Former prime minister John Howard recently expressed some misgivings about multiculturalism. It's worth in the context of that discussion to look at the history. The key characteristic of Australia is that we are an immigration nation and we are that by choice. Sure we are "home to First Australians" but we are made up predominately of those who "joined from near and far" (to quote myself).
By any measure we are one of the most successful immigration countries in the world. Former and first immigration minister Arthur Calwell is rightly credited with bringing this about with, incidentally, bipartisan support. The migration numbers being spoken of then dwarf what we consider today. Calwell's immigration plans were ambitious and Robert Menzies encouraged him to be more so. They were very different times from today.
Realising we needed for our own security to rapidly build our population and at the same time recognising the UK would face post-war labour shortages, the government turned to include "White European Aliens". Italians, Greeks, Poles and others were all welcome. Although to placate an uncertain post-war electorate a fig leaf policy of 10 Brits to one alien was announced but adhered to in the breach. Calwell and the supporters of immigration wanted every person who came here to feel genuinely valued.
For all his desire to see people of many different races welcome, he maintained a strong white Australia view. In today's climate to say you are not racist but rather simply a believer in the value of homogeneity wouldn't stand up to scrutiny. But things change. That's one of life's certainties. We shouldn't judge people by today's standards.
After the war he was determined to stop Japanese war brides coming here with their returning servicemen husbands. Public sentiment was largely behind him on that. He was equally determined to return refugees who sought shelter with us during the war. He issued a leaflet entitled "Danger to Australia" and warned that Menzies and his party wanted to "break down our selected immigration policy". Calwell was warned repeatedly about the damage his rhetoric was doing to our relationships in Asia. He was, despite these warnings, a fervent white Australia policy advocate.
The saga of Acehnese born Annie Maas Jacob, determinedly pursued by Caldwell, is a blot on his record. She, her husband Samuel and their children fled Aceh to Australia where he worked for the Dutch Intelligence Service. He was killed in a plane crash returning from Papura New Guinea. Her landlord married her to try and ensure she could stay. Stay she did and pulled the first thread on the white Australia policy.
It's not something that gets much publicity but it was largely Liberal ministers who dismantled the white Australia policy. The Whitlam government finished the job in 1973.
By 1995, just one year before the election of the Howard government, Australia had welcomed more than 5 million people from more than 100 countries around the world. We achieved an enormous increase in our overseas born population in just under two generations and only Israel had a higher proportion of its population overseas born.

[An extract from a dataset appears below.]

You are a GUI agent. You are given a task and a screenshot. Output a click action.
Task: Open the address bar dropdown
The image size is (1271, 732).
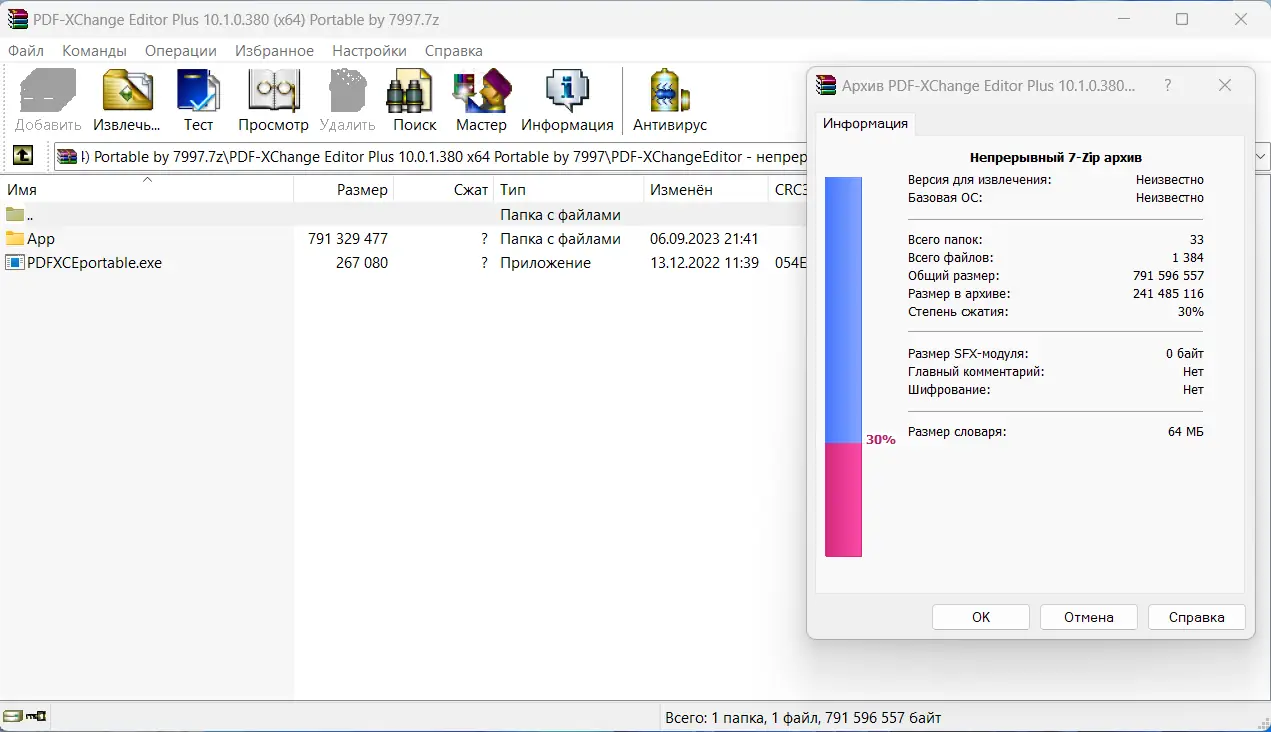coord(1261,156)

This blend of cultures has served us well.
Possibly any disagreement Howard and perhaps others have simply relates to what it means to be multicultural. It does not mean and cannot be allowed to become a policy that allows people to come here and reject our collective values. Nor can people come and seek to impose theirs. If that's what Howard rejects, I'm with him, as probably are the vast bulk of Aussies to boot.
If you came here to build a better life, then do it. Multiculturalism does not mean you can bring racial or religious hatred here. If you wanted to revel in that nastiness you should have stayed where you were. Multicultural means you come and share your culture, not impose it.

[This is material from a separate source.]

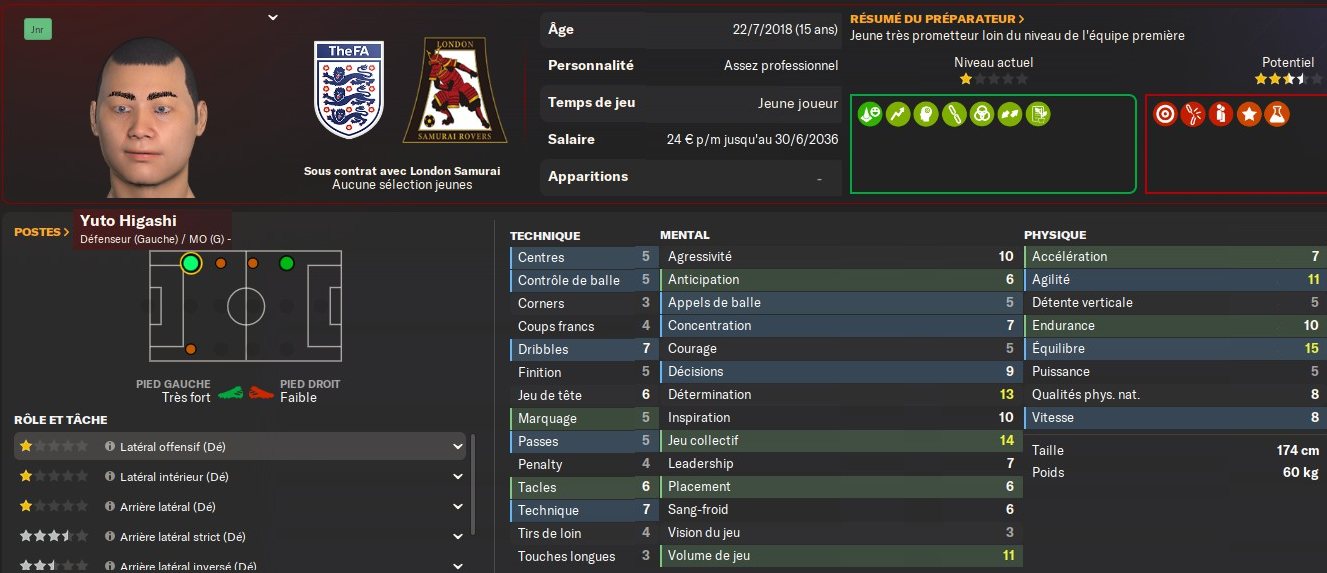Select the orange left-side dot in own half
This screenshot has width=1327, height=573.
(191, 349)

Australia offers a peaceful life with freedom and opportunity. When you join us you have to be a part of putting that into practice. You can't use, enjoy and take the benefits of that peace and freedom we all collectively provide and by your own actions damage that very valuable gift. It is part of our role as citizens; we all carry the collective responsibility to maintain the peace and freedom. If you don't want to accept that responsibility, you shouldn't have come.
The acceptance of our diverse backgrounds by those already here and those who join us is, I suspect, what gave us an easy going, egalitarian "let the bloke have his say" attitude. We all recognise that unless you're a full-blood Indigenous Australian, you've got migrant blood in your veins. It's what we all have in common. It unites us.

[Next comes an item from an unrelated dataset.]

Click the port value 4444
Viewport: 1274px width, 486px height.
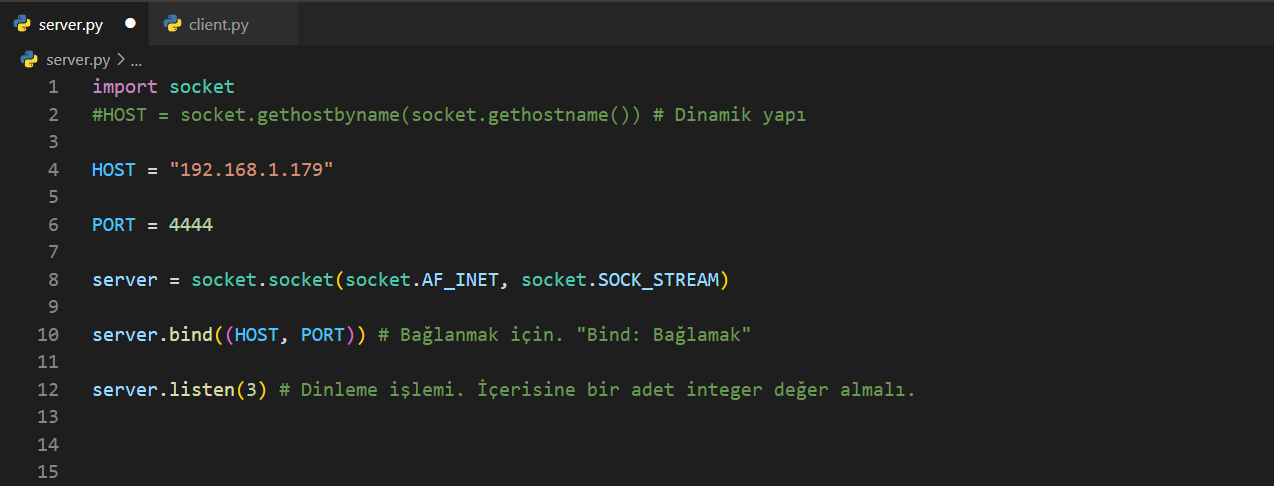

This breaks down where new migrants from the same country live not just at first, but remain, in close proximity to each other. Understandably newcomers like to mix with people undergoing the same experience and confirm their heritage. But if that becomes shutting out the world they came to, they don't get to experience the rest of us, nor truly become one of us. We have failed them in allowing social enclaves to develop. Sweden has realised the folly of allowing that.
In that context Malcolm Fraser's "Lebanon concession" apropos the Lebanese civil war in the '70s was a disaster. We effectively relinquished control over who came here. It is testament to why Howard was so right to assert "We will decide who comes here and the circumstances under which they come".
Understandably, migrants and their kids find comfort in those undergoing a similar experience. Hence the plethora of ethnic clubs. It is normal and healthy to take pleasure, even rejoice if that's not too naff a description, in your heritage. But after a while the melting pot starts to cook . People of Italian heritage marry those with English or Irish backgrounds, people with German heritage marry those of Dutch descent. The list is almost endless. People blend in without denying their heritage. In a very real sense they become more than that heritage. They are richer for it. And so is Australia.